The Oberlandesgericht reversed the decision on appeal on the grounds that the notification of the lack of conformity was untimely. This Appellate Court argued that the time starts when the lack of conformity "could" have been discovered not "when" it was discovered.[477] Further the buyer ought to have undertaken a trial run to ascertain whether the goods conformed to the desired quality. The court also examined a matter, which the lower court did not take into consideration namely the negotiations between the parties in relation to the fixing of the defects. The court came to the conclusion that the negotiations pursuant to article 7(1) were in good faith and so did not impinge on the breach of article 39.[478]

The German Federal Supreme Court reversed that decision again but, unfortunately, made no comment on the decisions given in relation to "reasonable time" by the lower court. The Supreme Court found that the most important fact was the negotiations both parties had in relation to the fixing of damages. It also found that the fact of entering into negotiation amounts to implicitly waiving the right to rely on articles 38 and 39.[479]

Unfortunately, the Supreme Court did not expressly rely on article 7 - as the Appellate Court did for the wrong reasons - to substantiate the decision. It certainly is a breach of good faith that a seller can enter into negotiations to fix a defect and then turn around and deny the buyer remedies which he would have had, had he not negotiated in the first instance. However, the Supreme Court did reach the correct conclusion, unfortunately, without the appropriate explanations. By contrast, Bonell as the sole arbitrator in an almost identical case held that the seller was estopped from raising the defense of late notice pursuant to article 39. Estoppel as such is not specifically referred to in the CISG but the general principle of good faith will fill the gap.[480]

What conclusions can be drawn from the above? At first glance it can be argued that "reasonable time" is a factual question and no interpretation or gap filling is required. However, if a definition of what constitutes a reasonable time is sought, solutions can vary greatly as seen in the above three proceedings on the film case.

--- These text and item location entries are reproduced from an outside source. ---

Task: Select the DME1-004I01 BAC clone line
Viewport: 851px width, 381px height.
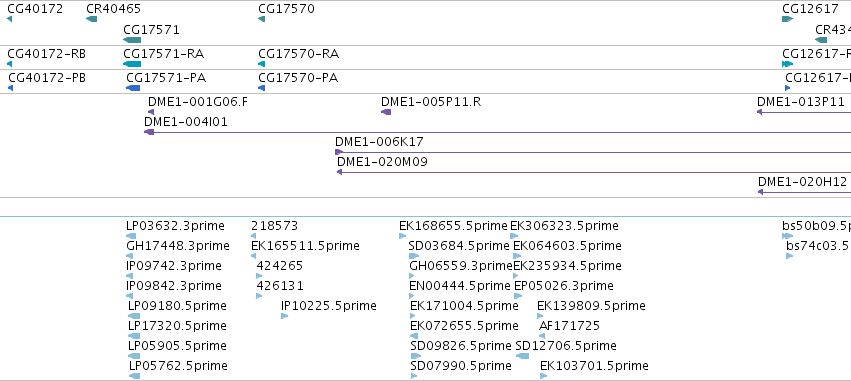Action: (497, 132)
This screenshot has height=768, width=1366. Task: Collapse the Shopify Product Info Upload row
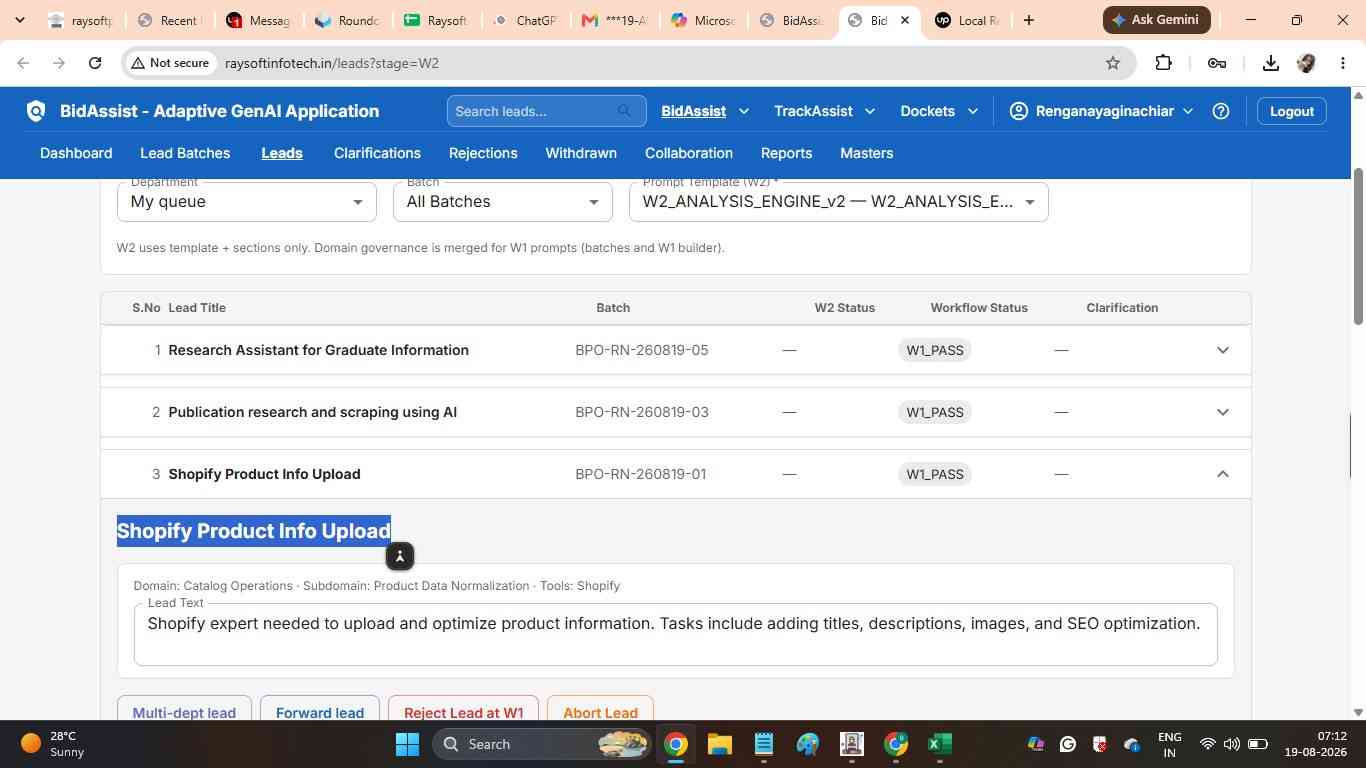(1222, 474)
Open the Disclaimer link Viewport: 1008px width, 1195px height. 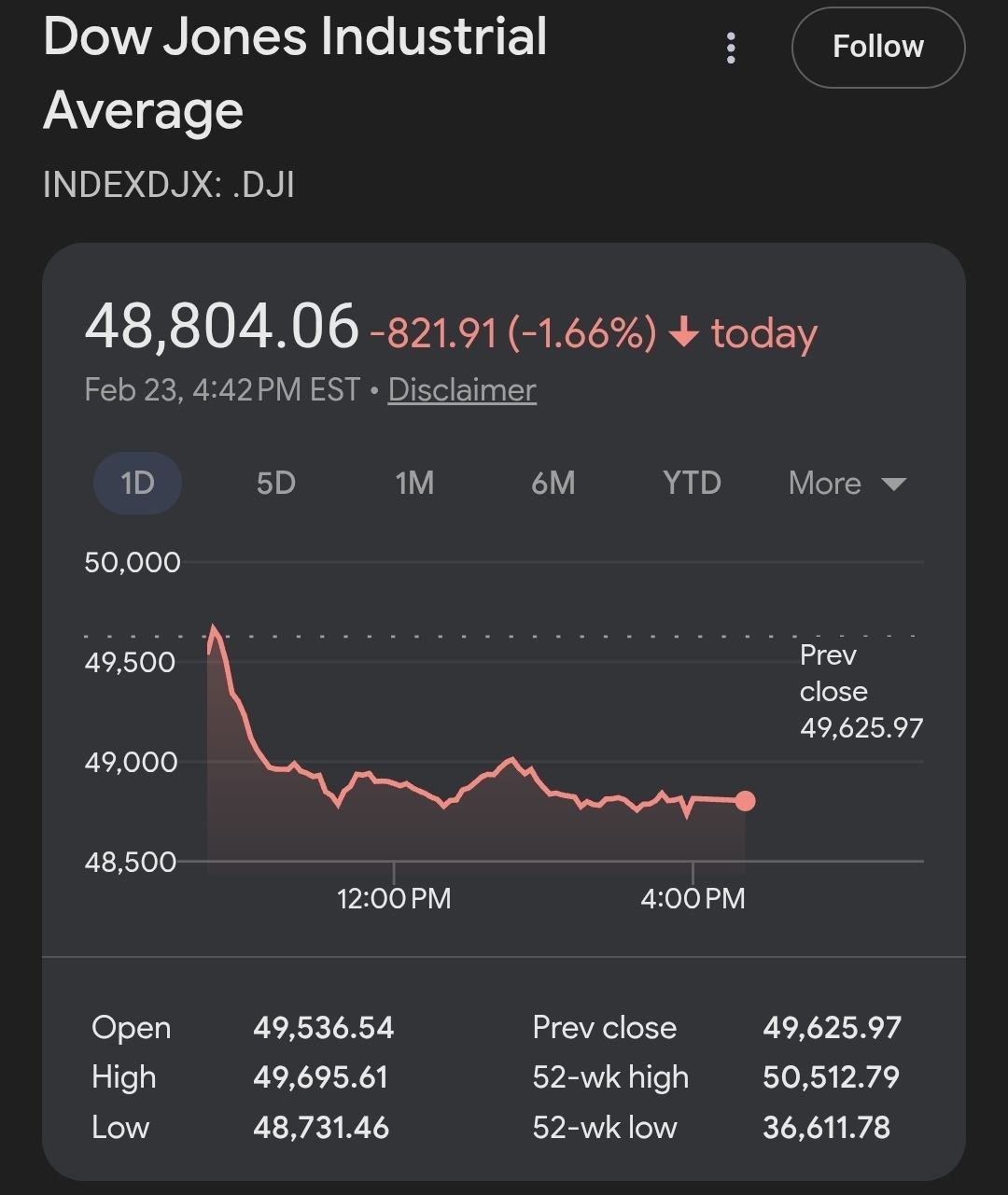click(462, 389)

It can be argued that a gap exists, which needs filling, however, none of the courts indicated what method it used to fill the gap, as the courts did not refer to article 7(2). The difference between the court of first instance and the first appeal merely indicated a more sophisticated line of reasoning in determining a "reasonable time." The lower court did take a simple approach but it did take note of scholarly writings. The attempt was made to find a

solution within the "Four Corners" of the CISG, which shows that the hypothesis of this thesis is still affirmed. The Oberlandesgericht [Appellate Court] Karlsruh showed a better insight by recognizing that good faith pursuant to article 7(1) was also applicable. That court, however, showed a lack of understanding by not taking a holistic approach to the application of good faith. In the end, the German Federal Supreme Court arrived at the correct decision in relation to the case. Unfortunately, the Federal Supreme Court did not re-examine the gap-filling requirement and did not refer to the reasons of good faith to come to its conclusion.

The above "trilogy" also confirms the importance of selecting persuasive precedent from reported international jurisprudence. The above case also shows that all levels of the German court hierarchy did show a level of sophistication and knowledge in the application of the CISG.

In sum, it can be argued that it was not obvious whether the courts engaged in gap filling. They did not indicate clearly the use of the general principles nor did they show a method of applying article 7(2). It must be said that the courts did come to a conclusion but only by interpreting words within the relevant articles. The above discussion shows how difficult it is to recognize gaps in an appropriate manner in all circumstances. Courts may feel that interpretation rather than gap filling will bring about a solution to a dispute.